_TASK_. Nothing outside the range below should be printed. Output exactly the lines from the line with "Instruction: Enable the USB 1 checkbox" to the line with "Task: Click the share icon in header", both included.
+++ GIVEN INFORMATION +++
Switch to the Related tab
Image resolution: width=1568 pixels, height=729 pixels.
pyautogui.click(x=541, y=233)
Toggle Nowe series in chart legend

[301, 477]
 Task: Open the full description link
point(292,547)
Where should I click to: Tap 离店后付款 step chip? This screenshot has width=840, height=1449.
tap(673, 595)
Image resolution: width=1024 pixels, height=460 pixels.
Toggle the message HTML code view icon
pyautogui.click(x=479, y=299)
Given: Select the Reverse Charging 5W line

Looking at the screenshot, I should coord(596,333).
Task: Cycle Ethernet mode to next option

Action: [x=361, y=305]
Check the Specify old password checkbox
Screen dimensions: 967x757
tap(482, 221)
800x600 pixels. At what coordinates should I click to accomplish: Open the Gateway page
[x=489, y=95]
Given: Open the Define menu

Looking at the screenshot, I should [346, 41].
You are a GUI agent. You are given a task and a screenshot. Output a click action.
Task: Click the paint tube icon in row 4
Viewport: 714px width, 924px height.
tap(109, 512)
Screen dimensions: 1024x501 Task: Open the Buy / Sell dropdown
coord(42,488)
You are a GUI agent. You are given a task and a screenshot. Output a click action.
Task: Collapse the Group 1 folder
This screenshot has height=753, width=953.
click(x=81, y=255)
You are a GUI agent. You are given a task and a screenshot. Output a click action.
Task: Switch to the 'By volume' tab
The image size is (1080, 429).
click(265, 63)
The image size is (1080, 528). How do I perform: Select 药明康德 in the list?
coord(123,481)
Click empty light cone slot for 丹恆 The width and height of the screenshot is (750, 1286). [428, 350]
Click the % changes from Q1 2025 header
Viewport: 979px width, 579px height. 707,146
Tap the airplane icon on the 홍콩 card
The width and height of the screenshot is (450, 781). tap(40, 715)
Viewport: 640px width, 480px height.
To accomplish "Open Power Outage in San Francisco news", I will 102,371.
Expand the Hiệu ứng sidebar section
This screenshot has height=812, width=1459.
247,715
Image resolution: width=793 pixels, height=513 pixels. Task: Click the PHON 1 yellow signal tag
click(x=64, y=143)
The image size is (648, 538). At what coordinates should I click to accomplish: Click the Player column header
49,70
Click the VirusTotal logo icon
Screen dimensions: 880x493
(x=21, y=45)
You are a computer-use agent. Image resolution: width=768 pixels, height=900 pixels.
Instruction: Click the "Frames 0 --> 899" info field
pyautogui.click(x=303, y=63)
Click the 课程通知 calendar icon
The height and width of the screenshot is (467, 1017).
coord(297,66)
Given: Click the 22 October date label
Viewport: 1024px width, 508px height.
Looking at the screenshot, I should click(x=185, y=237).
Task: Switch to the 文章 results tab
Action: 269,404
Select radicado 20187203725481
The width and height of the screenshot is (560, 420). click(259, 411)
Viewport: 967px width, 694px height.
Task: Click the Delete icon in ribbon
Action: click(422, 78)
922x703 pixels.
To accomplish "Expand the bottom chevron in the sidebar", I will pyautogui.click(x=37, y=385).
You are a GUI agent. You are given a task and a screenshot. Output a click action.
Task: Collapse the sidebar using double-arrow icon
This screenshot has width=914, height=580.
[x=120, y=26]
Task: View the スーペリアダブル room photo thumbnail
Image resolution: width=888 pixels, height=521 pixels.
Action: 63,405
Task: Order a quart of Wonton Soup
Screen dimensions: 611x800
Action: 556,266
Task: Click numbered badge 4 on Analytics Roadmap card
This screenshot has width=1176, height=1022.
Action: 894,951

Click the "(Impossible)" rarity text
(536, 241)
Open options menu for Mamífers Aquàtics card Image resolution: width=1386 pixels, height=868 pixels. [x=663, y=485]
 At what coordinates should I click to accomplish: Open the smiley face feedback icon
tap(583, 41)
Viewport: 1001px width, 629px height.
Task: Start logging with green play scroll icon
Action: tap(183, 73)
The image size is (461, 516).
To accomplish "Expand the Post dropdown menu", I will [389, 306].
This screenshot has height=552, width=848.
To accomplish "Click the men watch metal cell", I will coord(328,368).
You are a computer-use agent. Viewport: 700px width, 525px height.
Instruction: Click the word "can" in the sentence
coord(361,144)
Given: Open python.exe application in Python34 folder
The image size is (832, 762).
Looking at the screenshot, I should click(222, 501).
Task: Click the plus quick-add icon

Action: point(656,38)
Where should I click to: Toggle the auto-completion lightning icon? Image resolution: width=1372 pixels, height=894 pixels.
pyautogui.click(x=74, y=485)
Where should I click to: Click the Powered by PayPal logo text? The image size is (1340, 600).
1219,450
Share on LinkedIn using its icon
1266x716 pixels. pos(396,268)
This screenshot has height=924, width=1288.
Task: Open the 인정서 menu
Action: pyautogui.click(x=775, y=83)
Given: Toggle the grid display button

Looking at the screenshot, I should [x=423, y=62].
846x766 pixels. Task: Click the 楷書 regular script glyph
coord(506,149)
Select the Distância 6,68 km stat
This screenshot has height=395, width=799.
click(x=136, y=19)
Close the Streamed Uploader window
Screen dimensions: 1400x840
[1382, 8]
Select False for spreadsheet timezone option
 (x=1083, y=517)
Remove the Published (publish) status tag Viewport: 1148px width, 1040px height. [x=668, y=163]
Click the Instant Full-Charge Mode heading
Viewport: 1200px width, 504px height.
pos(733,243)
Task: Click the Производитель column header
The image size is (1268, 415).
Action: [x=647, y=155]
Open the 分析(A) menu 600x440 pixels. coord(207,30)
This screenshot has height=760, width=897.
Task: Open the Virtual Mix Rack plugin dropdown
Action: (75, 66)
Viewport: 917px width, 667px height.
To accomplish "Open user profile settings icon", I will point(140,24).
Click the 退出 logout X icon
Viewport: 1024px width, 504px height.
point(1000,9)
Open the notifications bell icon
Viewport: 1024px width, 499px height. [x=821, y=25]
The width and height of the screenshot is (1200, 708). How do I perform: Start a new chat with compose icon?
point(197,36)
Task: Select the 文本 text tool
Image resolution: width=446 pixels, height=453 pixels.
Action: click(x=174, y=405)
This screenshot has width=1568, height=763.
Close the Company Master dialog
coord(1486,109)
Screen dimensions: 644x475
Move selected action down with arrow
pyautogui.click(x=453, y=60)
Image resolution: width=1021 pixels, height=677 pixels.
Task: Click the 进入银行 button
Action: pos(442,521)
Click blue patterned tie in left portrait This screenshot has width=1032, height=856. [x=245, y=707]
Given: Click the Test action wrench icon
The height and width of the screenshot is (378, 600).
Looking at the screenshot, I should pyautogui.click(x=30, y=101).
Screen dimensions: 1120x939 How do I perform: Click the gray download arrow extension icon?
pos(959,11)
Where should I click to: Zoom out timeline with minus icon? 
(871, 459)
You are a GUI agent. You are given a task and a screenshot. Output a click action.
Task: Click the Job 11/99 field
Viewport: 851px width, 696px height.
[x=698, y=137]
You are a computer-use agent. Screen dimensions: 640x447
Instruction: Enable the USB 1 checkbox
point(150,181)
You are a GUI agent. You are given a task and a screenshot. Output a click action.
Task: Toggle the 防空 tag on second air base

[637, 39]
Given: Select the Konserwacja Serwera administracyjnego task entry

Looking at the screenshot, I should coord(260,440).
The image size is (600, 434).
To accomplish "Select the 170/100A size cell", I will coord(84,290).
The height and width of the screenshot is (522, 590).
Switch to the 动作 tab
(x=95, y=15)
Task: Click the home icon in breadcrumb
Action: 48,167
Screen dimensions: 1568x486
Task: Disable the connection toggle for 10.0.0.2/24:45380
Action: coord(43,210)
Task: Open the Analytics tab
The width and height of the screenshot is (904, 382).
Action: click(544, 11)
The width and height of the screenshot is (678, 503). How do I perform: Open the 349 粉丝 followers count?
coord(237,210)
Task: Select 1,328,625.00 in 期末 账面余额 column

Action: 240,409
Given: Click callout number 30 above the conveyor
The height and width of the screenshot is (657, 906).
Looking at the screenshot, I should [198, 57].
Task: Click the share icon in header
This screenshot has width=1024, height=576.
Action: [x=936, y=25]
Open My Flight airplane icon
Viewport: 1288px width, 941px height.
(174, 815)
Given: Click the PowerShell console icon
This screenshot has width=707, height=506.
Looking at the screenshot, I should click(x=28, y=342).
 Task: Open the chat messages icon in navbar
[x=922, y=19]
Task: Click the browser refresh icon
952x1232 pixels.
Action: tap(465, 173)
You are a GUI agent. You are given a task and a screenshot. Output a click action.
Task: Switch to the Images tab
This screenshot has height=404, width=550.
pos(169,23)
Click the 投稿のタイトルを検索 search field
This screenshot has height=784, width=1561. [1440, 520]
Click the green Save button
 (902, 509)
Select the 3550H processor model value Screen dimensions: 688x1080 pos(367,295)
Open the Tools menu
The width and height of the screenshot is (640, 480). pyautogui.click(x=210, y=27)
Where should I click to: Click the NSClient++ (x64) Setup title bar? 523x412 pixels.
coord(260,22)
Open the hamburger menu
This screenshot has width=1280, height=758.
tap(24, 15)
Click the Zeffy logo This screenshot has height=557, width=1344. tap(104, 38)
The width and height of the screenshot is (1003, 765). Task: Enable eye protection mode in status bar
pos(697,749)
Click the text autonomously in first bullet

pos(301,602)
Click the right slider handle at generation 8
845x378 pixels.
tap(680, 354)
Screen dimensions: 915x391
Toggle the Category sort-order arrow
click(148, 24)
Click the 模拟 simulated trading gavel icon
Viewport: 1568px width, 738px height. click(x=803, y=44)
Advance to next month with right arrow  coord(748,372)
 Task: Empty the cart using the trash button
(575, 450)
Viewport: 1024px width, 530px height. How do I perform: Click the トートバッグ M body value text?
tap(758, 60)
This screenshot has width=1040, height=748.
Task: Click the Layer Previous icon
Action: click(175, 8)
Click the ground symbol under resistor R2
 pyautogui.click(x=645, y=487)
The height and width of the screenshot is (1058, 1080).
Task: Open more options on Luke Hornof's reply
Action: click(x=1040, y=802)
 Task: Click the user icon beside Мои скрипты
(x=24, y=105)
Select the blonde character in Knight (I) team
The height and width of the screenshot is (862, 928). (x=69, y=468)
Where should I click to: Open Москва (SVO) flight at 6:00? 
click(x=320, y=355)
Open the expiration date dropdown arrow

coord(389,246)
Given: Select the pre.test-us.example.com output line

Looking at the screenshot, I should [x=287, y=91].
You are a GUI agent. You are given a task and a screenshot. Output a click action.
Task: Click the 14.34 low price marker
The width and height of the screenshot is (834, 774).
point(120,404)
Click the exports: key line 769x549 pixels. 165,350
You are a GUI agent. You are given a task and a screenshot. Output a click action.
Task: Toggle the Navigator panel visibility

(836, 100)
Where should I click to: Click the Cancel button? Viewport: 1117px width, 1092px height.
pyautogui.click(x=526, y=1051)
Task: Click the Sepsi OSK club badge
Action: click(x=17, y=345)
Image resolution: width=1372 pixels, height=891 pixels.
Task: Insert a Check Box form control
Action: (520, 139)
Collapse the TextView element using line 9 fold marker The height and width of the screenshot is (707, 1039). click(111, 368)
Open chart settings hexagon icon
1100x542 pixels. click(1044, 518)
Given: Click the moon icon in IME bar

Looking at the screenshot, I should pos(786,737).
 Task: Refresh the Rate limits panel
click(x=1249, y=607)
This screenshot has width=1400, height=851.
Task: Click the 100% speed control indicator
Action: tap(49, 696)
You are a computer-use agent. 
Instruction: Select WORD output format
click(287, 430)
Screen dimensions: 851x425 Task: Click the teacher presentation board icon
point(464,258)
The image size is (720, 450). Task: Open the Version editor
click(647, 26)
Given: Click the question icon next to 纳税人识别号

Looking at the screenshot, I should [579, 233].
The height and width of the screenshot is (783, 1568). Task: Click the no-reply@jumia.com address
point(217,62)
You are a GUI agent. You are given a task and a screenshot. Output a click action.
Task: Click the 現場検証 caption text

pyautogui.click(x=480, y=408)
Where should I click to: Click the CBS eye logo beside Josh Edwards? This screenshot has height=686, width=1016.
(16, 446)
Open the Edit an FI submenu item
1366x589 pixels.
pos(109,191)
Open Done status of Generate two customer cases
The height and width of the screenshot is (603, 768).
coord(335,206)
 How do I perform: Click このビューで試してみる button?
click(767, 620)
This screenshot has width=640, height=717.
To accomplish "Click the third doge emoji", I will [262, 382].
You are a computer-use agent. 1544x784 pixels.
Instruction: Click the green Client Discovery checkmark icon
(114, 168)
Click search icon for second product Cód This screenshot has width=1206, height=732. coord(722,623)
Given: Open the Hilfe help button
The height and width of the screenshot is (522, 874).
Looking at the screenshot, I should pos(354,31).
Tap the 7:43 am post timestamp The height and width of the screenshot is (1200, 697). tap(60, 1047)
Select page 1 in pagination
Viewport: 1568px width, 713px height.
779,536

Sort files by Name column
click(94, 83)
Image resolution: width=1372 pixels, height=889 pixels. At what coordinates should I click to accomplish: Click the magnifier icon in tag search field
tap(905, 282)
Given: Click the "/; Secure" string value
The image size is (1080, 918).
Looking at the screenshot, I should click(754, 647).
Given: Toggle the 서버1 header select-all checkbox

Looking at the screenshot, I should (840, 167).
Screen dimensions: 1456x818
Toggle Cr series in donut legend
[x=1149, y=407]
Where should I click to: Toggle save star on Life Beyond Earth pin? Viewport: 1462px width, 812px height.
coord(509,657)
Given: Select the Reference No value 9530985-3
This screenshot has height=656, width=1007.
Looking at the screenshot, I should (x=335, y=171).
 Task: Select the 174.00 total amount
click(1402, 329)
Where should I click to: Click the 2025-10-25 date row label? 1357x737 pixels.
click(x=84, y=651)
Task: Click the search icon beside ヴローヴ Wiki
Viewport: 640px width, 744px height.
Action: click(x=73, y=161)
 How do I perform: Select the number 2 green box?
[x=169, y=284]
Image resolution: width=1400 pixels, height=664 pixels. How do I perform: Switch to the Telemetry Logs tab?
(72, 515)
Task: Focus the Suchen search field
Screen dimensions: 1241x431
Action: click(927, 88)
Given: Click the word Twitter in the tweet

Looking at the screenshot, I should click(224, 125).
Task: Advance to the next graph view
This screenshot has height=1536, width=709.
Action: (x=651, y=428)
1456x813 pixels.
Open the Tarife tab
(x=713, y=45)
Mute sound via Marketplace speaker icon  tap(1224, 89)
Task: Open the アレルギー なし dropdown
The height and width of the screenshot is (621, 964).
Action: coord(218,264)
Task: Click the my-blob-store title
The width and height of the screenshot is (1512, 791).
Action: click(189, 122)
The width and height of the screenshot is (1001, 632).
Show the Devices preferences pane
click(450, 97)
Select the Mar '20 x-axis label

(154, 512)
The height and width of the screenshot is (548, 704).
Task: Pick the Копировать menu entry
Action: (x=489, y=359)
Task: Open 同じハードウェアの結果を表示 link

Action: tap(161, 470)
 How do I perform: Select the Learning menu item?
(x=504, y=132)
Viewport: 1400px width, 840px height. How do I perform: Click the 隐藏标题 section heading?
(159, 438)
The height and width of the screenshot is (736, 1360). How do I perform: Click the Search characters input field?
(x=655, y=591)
+++
_SOLUTION FOR THIS TASK_.
Instruction: Enable the USB 1 checkbox
point(150,181)
You are a GUI agent. You are given a task and a screenshot. Output a click action.
Task: Toggle the 防空 tag on second air base

[637, 39]
Given: Select the Konserwacja Serwera administracyjnego task entry

Looking at the screenshot, I should coord(260,440).
The image size is (600, 434).
To accomplish "Select the 170/100A size cell", I will coord(84,290).
The height and width of the screenshot is (522, 590).
Switch to the 动作 tab
(x=95, y=15)
Task: Click the home icon in breadcrumb
Action: 48,167
Screen dimensions: 1568x486
Task: Disable the connection toggle for 10.0.0.2/24:45380
Action: coord(43,210)
Task: Open the Analytics tab
The width and height of the screenshot is (904, 382).
Action: click(544, 11)
The width and height of the screenshot is (678, 503). How do I perform: Open the 349 粉丝 followers count?
coord(237,210)
Task: Select 1,328,625.00 in 期末 账面余额 column

Action: 240,409
Given: Click callout number 30 above the conveyor
The height and width of the screenshot is (657, 906).
Looking at the screenshot, I should [198, 57].
Task: Click the share icon in header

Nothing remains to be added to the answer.